From: Vlastimil Babka
Date: Tue Apr 09 2024 - 02:22:14 EST


On 4/5/24 6:56 PM, Johannes Weiner wrote:
> Hi Baolin,
>
> On Fri, Apr 05, 2024 at 08:11:47PM +0800, Baolin Wang wrote:
>> On 2024/3/21 02:02, Johannes Weiner wrote:
>> > @@ -2127,15 +2165,14 @@ __rmqueue(struct zone *zone, unsigned int order, int migratetype,
>> > return page;
>> > }
>> > }
>> > -retry:
>> > +
>> > page = __rmqueue_smallest(zone, order, migratetype);
>> > if (unlikely(!page)) {
>> > if (alloc_flags & ALLOC_CMA)
>> > page = __rmqueue_cma_fallback(zone, order);
>> > -
>> > - if (!page && __rmqueue_fallback(zone, order, migratetype,
>> > - alloc_flags))
>> > - goto retry;
>> > + else
>> > + page = __rmqueue_fallback(zone, order, migratetype,
>> > + alloc_flags);
>>
>> (Sorry for chim in late.)
>>
>> I have some doubts about the changes here.

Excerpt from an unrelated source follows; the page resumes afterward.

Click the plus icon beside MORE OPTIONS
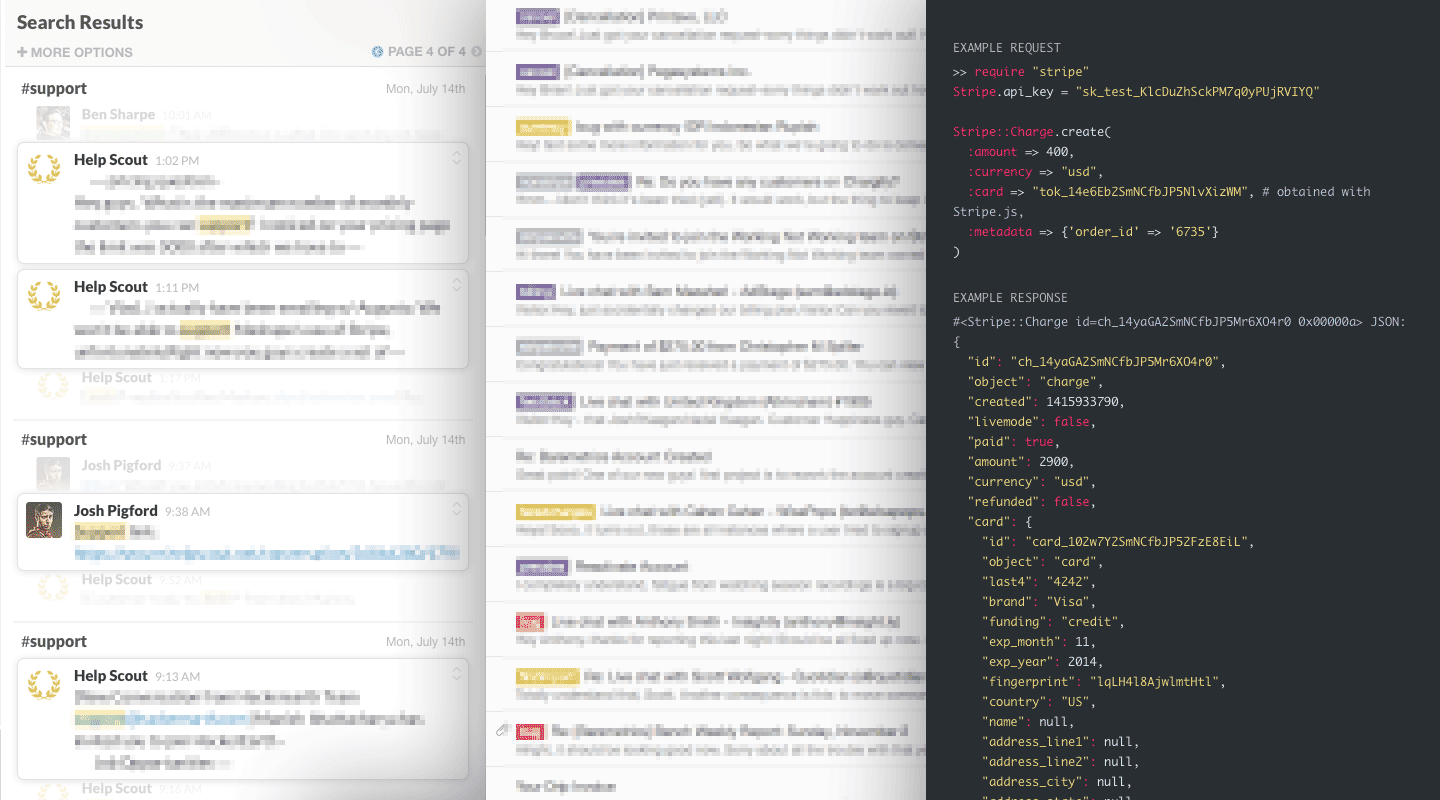 22,52
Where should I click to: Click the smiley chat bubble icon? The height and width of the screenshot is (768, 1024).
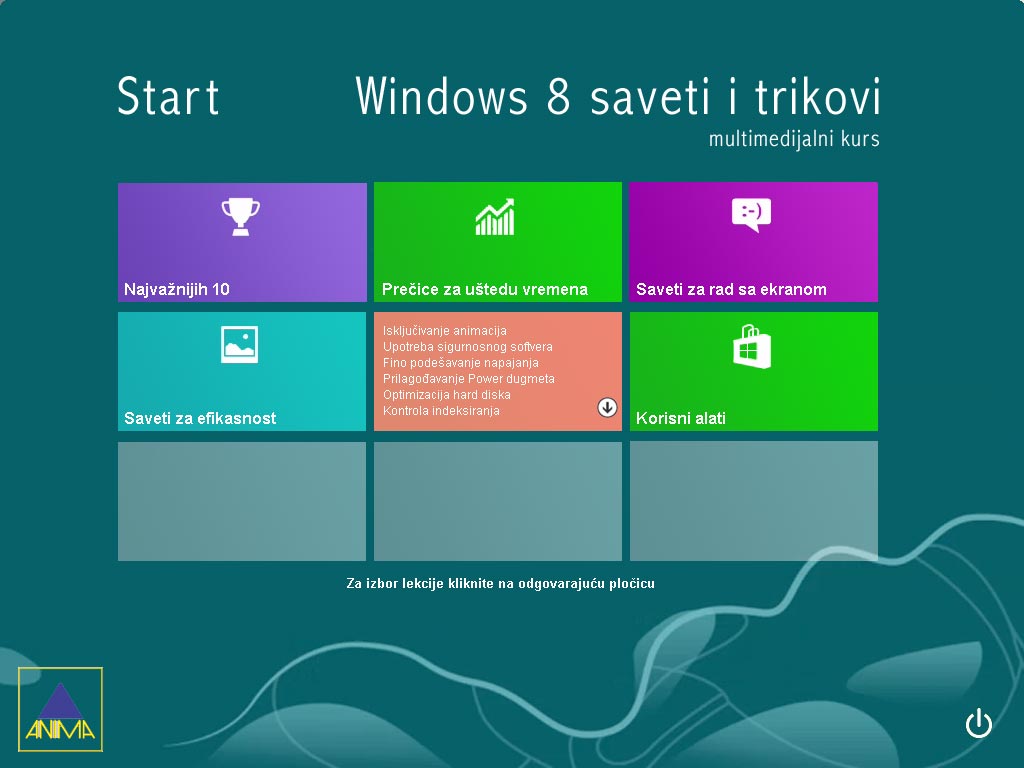click(751, 214)
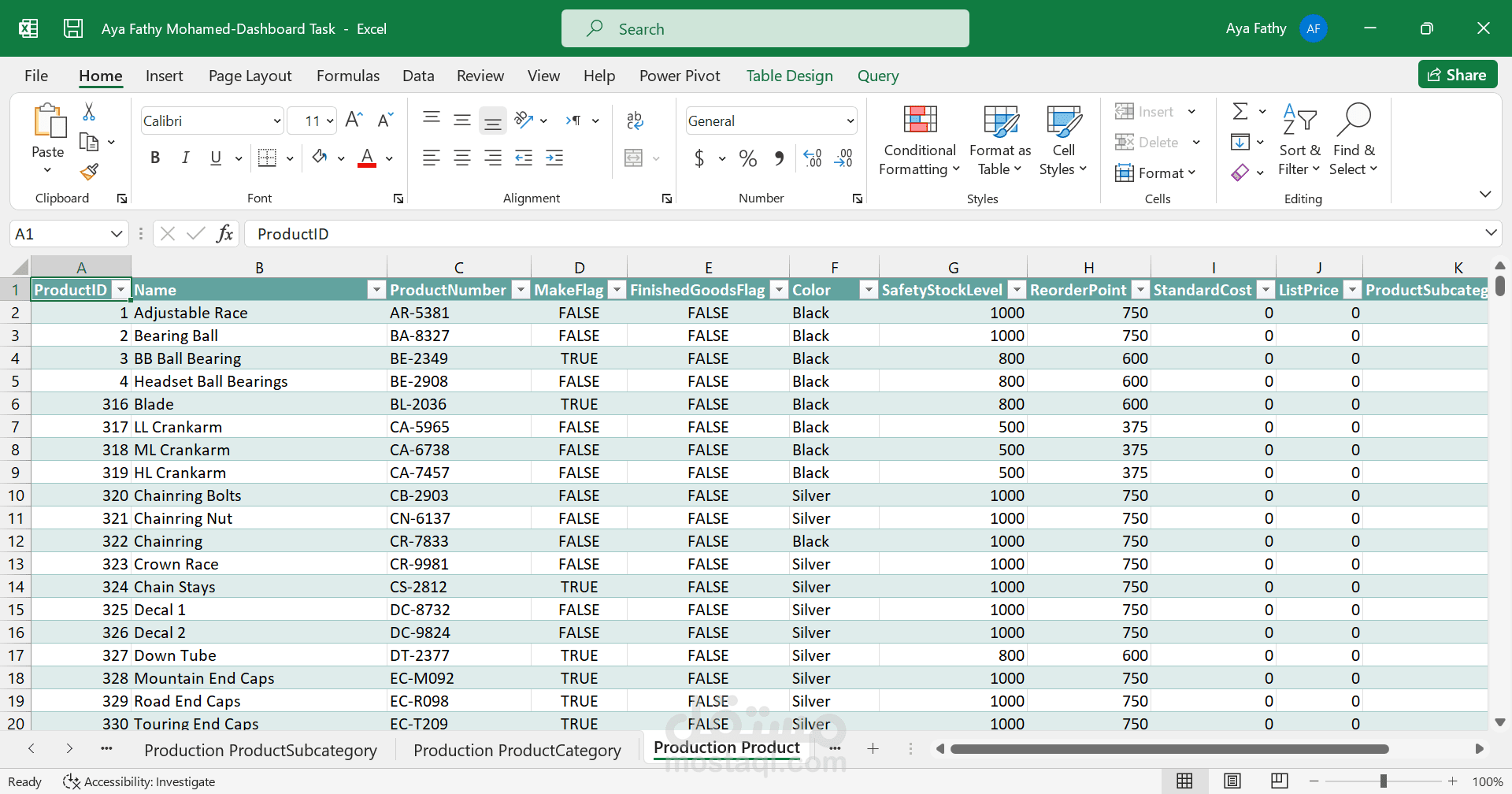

The original code logic was
>> that if the 'migratetype' type allocation is failed, it would first try
>> CMA page allocation and then attempt to fallback to other migratetype
>> allocations. Now it has been changed so that if CMA allocation fails, it
>> will directly return. This change has caused a regression when I running
>> the thpcompact benchmark, resulting in a significant reduction in the
>> percentage of THPs like below:
>>
>> thpcompact Percentage Faults Huge
>> K6.9-rc2 K6.9-rc2 + this patch
>> Percentage huge-1 78.18 ( 0.00%) 42.49 ( -45.65%)
>> Percentage huge-3 86.70 ( 0.00%) 35.13 ( -59.49%)
>> Percentage huge-5 90.26 ( 0.00%) 52.35 ( -42.00%)
>> Percentage huge-7 92.34 ( 0.00%) 31.84 ( -65.52%)
>> Percentage huge-12 91.18 ( 0.00%) 45.85 ( -49.72%)
>> Percentage huge-18 89.00 ( 0.00%) 29.18 ( -67.22%)
>> Percentage huge-24 90.52 ( 0.00%) 46.68 ( -48.43%)
>> Percentage huge-30 94.44 ( 0.00%) 38.35 ( -59.39%)
>> Percentage huge-32 93.09 ( 0.00%) 39.37 ( -57.70%)
>
> Ouch, sorry about that! I changed that specific part around later
> during development and didn't retest with CMA. I'll be sure to
> re-enable it again in my config.
>
>> After making the following modifications, the regression is gone.
>>
>> diff --git a/mm/page_alloc.c b/mm/page_alloc.c
>> index ce67dc6777fa..a7cfe65e45c1 100644
>> --- a/mm/page_alloc.c
>> +++ b/mm/page_alloc.c
>> @@ -2139,7 +2139,8 @@ __rmqueue(struct zone *zone, unsigned int order,
>> int migratetype,
>> if (unlikely(!page)) {
>> if (alloc_flags & ALLOC_CMA)
>> page = __rmqueue_cma_fallback(zone, order);
>> - else
>> +
>> + if (!page)
>> page = __rmqueue_fallback(zone, order, migratetype,
>> alloc_flags);
>> }
>>
>> But I am not sure your original change is intentional? IIUC, we still
>> need try fallbacking even though CMA allocation is failed, please
>> correct me if I misunderstand your code. Thanks.
>
> No, this was accidental. I missed that CMA dependency when changing
> things around for the new return type of __rmqueue_fallback(). Your
> fix is good: just because the request qualifies for CMA doesn't mean
> it will succeed from that region. We need the fallback for those.
>
> Andrew, could you please pick up Baolin's change for this patch?
>
> [baolin.wang@xxxxxxxxxxxxxxxxx: fix allocation failures with CONFIG_CMA]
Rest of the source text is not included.